The world stays colored; Hana refuses to learn the names of any of them. Her father stays only mildly disappointed in her, and Hana breathes in deep and tries to convince herself that it is worth it. That it’s worth having _this_ – ‘this’ being a lonely house and meals eaten alone at the table and quietly leaving the room when her father gets inevitably drunk – instead of being thrown out and disowned by having a romantic soulmate that’s anything other than a guy.

(It doesn’t work.)


	2. watch the waters rise and fade away

**Summary for the Chapter:**

> “Who’s there?” she calls out, and prays that it’s not the last thing she’ll do in this life. There’s a silence, in which Hana can hear the pounding of the river between her ears, her blood rushing through her veins.
> 
> Someone chuckles, then, sounding decidedly feminine. “A friend. Will you turn around?”

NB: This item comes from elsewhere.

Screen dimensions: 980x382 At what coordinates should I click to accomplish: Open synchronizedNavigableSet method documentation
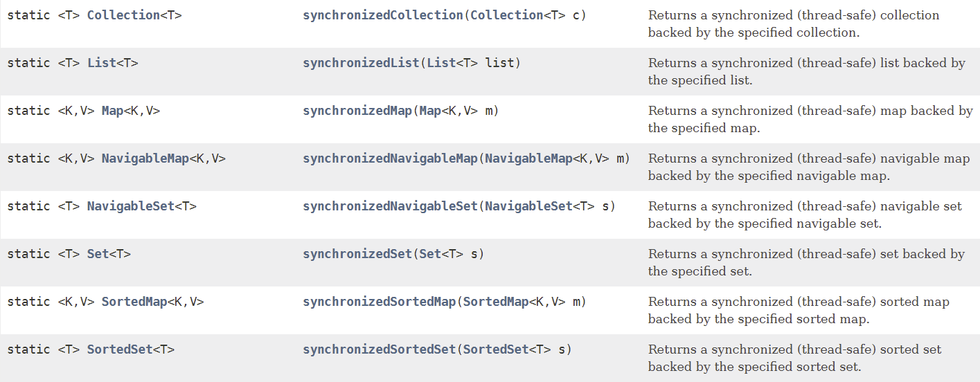(390, 206)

**Notes for the Chapter:**

> Day 2 - Sky: **Dragon AU** | ~~Royalty AU~~
> 
> Tags/Warnings: Dragons

There are stories from the West. Their dragons are four-legged like a lizard and winged like a bird, and instead of storms they raise fire and death. Anyone who has half a brain knows that the stories of the West are false, because then who would protect the rivers? Who would clean the waters and raise the fish and keep the drought at bay?

Which is why when there’s a drought in Namimori, the township do not turn to gods – no, their village is much too small for Susanoo. But there is a dragon-shrine an hour’s walk from the heart of the town that people flock to, bringing their rice wine and the first of their meager crops.

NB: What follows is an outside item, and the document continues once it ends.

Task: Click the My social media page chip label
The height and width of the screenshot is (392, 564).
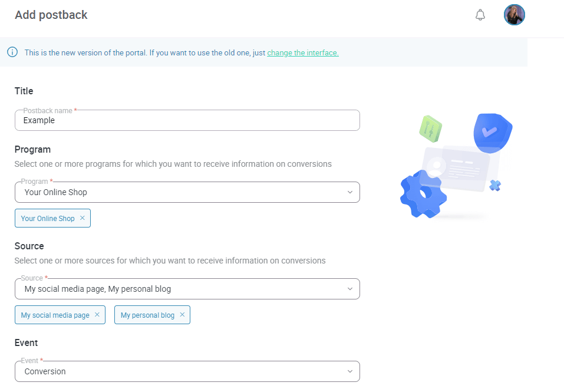Action: (55, 315)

Hana watches them come on the first day, her fisted hands tucked under her long sleeves all the while. The head priest is thrilled, of course – the shrine is reliant on the town for offerings, and the winds here have been unsettled lately. Perhaps this would placate the dragons of the shrine, if nothing else.

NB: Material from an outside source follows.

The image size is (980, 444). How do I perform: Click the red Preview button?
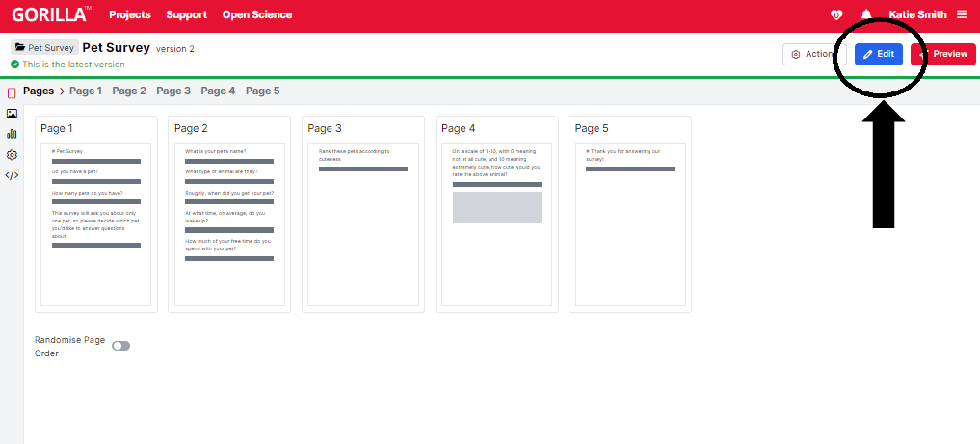943,54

She tries to stop herself from looking, but even halfheartedly she can see that her father is not among the suppliants. Whatever hope she’d scraped together falters and dies at the end of the fourth day of offerings.

She’s lighting the stone lanterns of the shrine, driving off the shadows and any creatures of the night off the sacred grounds, when she hears it. A scraping of something on stone. Hana doesn’t turn around suddenly, but she does let her movements slow to a stop, keeping them graceful; let at least some part of her father’s and the shrine’s training aid in prolonging her life.

“Who’s there?” she calls out, and prays that it’s not the last thing she’ll do in this life. There’s a silence, in which Hana can hear the pounding of the river between her ears, her blood rushing through her veins.

Someone chuckles, then, sounding decidedly feminine. “A friend. Will you turn around?”

It’s phrased like a question, but Hana doesn’t need to be seeing their face to know that it’s really not. Slowly she obeys, tucking her hands inside her sleeves, hearing the bell tied to the end of her hair chime quietly.

There’s a dragon there, coiled – hovering! – in the air, scales glimmering a green in the low light that brings to mind shaded forest pools and the green growth of plants beside the river.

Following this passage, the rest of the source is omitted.